Ekonom: Nilai Rupiah Anjlok Karena Bersandar pada Dolar
Mediaumat.id – Anjloknya nilai rupiah hingga menyentuh angka di atas 15.000 per dolar AS dinilai oleh Ekonom dari Forum Doktor Muslim Peduli Bangsa Dr. Fahrul Ulum karena rupiah bersandar pada dolar.
“Ada beberapa faktor penyebab dari melemahnya rupiah atau melemahnya mata uang di nation state yaitu bersumber atau berstandar kepada dolar, karena faktor volatilitas,” tuturnya di Kabar Petang: Rupiah Loyo Apa Obatnya? melalui kanal YouTube Khilafah News, Kamis (20/10/2022).
Pertama, Amerika beberapa bulan lalu mengalami inflasi cukup tinggi yaitu 9,1 persen.
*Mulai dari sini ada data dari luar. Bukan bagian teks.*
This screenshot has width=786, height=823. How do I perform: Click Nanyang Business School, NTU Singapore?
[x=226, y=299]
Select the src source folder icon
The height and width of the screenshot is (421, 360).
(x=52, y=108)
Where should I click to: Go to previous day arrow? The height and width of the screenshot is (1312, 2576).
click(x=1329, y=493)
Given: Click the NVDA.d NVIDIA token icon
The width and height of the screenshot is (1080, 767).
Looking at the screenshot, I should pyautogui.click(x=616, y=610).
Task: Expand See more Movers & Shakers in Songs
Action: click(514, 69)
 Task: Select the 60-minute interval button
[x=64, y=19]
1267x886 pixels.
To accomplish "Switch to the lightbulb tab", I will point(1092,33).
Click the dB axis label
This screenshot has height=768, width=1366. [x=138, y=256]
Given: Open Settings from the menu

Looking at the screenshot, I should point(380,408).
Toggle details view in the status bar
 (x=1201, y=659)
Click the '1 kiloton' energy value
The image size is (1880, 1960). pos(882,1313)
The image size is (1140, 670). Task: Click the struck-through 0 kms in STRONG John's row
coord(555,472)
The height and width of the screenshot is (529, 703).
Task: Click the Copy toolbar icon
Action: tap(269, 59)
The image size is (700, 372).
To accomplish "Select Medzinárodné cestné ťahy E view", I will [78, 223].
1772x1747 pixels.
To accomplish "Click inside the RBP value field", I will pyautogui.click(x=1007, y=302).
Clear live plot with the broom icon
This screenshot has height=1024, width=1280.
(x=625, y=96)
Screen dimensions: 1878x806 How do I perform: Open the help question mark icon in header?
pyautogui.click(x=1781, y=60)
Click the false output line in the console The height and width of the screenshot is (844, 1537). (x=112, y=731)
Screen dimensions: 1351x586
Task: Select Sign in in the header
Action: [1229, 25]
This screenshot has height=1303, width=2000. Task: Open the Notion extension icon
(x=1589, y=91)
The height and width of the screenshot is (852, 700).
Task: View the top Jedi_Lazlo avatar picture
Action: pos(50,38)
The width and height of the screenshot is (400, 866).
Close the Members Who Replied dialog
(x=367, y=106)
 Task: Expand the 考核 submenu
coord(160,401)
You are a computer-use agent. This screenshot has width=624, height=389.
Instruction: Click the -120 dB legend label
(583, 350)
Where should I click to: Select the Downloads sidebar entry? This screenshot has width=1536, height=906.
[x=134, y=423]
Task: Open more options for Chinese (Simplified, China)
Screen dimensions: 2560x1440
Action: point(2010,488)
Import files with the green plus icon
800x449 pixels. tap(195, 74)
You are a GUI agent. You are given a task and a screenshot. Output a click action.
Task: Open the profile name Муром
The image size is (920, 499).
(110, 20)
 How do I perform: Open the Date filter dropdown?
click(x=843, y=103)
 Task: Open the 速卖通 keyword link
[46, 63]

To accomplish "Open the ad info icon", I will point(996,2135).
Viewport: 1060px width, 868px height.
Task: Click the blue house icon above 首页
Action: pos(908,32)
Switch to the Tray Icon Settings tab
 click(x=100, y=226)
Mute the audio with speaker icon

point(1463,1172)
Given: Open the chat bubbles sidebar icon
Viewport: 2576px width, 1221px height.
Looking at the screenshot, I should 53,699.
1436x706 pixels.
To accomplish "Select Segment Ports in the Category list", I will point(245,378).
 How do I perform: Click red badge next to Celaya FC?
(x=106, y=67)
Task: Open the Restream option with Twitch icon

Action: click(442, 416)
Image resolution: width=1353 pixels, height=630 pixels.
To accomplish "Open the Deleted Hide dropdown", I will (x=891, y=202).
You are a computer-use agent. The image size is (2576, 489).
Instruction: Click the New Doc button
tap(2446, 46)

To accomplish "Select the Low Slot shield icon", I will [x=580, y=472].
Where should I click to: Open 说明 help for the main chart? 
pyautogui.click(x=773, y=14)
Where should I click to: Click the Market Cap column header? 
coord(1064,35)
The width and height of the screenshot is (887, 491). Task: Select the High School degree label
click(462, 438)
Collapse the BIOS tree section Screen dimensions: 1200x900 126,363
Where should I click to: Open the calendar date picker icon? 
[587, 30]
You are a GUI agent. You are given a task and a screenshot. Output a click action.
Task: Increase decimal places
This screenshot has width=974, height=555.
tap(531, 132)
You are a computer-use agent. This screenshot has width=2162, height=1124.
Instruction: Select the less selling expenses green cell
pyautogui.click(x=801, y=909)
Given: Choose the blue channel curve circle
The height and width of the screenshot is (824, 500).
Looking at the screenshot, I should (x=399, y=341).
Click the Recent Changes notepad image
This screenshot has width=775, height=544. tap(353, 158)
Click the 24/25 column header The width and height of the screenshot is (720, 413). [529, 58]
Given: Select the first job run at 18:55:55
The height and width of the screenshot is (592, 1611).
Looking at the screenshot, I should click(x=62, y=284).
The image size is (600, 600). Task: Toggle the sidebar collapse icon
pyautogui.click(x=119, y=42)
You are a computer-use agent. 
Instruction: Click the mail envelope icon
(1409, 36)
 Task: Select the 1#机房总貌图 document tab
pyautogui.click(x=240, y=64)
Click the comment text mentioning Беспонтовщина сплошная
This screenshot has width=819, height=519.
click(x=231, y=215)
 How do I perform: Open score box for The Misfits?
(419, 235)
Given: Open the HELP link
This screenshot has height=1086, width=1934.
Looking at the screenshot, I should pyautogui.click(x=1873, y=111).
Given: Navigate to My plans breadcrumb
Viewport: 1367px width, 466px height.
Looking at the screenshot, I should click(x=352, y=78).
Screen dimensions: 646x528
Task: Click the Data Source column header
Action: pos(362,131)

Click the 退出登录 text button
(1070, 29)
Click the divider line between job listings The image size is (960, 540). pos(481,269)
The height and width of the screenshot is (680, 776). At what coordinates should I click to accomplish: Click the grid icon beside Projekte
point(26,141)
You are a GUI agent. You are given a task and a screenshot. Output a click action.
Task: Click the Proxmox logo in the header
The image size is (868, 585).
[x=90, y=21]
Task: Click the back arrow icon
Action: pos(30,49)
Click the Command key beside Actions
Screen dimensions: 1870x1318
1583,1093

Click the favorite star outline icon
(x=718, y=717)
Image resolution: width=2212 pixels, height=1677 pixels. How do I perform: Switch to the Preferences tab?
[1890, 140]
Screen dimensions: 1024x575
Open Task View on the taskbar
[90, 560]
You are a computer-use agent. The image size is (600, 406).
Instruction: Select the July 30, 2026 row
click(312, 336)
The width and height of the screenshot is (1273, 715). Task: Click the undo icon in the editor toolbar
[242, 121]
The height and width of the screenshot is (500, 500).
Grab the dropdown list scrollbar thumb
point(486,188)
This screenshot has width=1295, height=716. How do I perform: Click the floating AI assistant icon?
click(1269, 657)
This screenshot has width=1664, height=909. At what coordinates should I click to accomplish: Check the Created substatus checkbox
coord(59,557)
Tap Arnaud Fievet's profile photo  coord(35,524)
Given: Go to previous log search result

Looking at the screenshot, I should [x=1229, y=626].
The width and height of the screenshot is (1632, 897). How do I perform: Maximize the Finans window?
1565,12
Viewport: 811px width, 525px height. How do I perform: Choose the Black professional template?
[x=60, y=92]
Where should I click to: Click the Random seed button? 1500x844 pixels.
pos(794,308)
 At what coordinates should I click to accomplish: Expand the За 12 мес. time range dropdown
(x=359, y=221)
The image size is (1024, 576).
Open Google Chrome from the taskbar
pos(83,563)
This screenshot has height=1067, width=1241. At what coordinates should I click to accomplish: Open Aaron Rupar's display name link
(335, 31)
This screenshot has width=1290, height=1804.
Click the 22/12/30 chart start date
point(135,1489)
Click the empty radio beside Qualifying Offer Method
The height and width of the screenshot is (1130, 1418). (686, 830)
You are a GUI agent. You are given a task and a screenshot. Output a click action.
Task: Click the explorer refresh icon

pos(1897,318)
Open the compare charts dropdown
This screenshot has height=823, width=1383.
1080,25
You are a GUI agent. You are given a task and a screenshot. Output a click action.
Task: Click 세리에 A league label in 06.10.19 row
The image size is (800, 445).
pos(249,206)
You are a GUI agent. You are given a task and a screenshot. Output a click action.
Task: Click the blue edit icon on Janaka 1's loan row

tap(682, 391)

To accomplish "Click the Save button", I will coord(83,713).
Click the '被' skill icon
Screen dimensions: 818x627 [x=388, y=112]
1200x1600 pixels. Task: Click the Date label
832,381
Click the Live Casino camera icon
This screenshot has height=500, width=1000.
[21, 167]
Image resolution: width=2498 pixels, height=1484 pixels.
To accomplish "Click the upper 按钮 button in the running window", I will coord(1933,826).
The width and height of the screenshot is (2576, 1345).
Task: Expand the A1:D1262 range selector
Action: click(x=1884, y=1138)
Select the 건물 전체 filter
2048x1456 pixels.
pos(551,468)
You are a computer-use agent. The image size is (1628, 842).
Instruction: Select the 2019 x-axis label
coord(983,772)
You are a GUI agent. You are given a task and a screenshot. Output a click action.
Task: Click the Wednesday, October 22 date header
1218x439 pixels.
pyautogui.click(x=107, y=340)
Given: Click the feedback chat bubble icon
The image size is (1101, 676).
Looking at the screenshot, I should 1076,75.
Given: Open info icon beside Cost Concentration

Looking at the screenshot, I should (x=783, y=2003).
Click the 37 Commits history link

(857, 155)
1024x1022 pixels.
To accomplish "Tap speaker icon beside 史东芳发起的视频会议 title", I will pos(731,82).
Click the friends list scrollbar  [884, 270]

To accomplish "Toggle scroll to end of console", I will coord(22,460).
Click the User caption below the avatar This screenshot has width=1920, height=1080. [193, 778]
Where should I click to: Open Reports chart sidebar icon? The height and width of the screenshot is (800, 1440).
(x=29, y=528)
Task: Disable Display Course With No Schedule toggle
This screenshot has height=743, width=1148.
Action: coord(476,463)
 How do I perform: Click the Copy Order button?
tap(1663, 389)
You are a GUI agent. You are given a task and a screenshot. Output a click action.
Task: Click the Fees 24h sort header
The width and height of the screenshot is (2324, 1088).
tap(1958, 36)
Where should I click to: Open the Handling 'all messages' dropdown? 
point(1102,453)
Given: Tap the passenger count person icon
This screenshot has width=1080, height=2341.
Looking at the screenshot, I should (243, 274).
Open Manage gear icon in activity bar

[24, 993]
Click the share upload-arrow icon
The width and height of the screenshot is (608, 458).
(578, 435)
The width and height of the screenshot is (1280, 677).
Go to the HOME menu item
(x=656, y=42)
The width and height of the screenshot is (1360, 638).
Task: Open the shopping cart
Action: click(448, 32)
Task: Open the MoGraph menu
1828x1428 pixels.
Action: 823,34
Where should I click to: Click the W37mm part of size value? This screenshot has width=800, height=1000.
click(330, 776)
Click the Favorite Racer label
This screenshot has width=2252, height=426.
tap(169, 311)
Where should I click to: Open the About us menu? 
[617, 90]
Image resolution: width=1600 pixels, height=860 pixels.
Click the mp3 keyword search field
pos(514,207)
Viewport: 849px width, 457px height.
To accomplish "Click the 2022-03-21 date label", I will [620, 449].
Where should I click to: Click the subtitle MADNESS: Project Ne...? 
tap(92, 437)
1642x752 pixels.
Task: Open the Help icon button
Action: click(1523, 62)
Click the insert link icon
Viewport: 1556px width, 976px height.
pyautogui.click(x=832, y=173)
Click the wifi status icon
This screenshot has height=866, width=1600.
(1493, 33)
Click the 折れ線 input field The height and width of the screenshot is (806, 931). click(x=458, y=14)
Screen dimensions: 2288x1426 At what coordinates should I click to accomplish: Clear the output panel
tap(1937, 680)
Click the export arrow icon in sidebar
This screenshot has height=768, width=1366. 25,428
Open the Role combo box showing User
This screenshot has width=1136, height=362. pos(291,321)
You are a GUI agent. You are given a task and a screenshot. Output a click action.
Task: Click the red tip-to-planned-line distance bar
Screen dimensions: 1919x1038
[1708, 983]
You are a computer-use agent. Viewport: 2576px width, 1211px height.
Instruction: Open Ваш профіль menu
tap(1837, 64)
Pemerintah Amerika melalui The Fed (bank sentral AS) berupaya menurunkan inflasi tersebut. “The Fed melakukan kebijakan moneter dengan menaikkan tingkat suku bunga. Dengan cara itu inflasi bisa ditekan,” bebernya.
Namun, sambung Fahrul, kebijakan menaikkan suku bunga yang dilakukan Amerika ini berdampak terhadap negara-negara lain yang menstandarkan mata uangnya dengan dolar.
“Indonesia misalkan begitu dolar itu menguat otomatis rupiah akan melemah karena terjadi volatilitas (dolar yang ada di Indonesia tertarik ke Amerika). Berkurangnya dolar di Indonesia secara otomatis telah menjadikan melemahnya rupiah, karena rupiah lebih banyak dibanding dolar,” urainya.
Kedua, dunia usaha dan beberapa pengamat punya ekspektasi bahwa inflasi yang ada di Indonesia ini masih akan terus berjalan bahkan akan masuk kepada stagflasi, pertumbuhan itu stagnan sementara inflasi masih tinggi. “Ini yang menjadikan nilai rupiah itu anjlok,” tukasnya.
Fahrul memperkirakan nilai rupiah bisa tembus 16.000 per US$, karena hingga sekarang The Fed masih terus menaikkan tingkat suku bunga untuk menekan inflasi di Amerika. Jadi tidak menutup kemungkinan di akhir tahun akan tembus 15.800, bahkan bisa parah kalau sampai 16.000.
“Kalau sudah seperti itu dampaknya luar biasa. Yang jelas dunia usaha menjadi lesu karena orang akan melakukan pilihan rasional dalam belanja konsumsi dengan mengutamakan kebutuhan pokok. Ditambah kebijakan pemerintah menaikkan harga-harga kebutuhan pokok seperti BBM itu semakin memperlesu dunia usaha dan memperlusuh perekonomian secara keseluruhan,” tandasnya.
Inflasi, kata Fahrul, bisa mengantarkan kepada krisis di semua bidang. Dan krisis di semua bidang akan mengantarkan pada resesi.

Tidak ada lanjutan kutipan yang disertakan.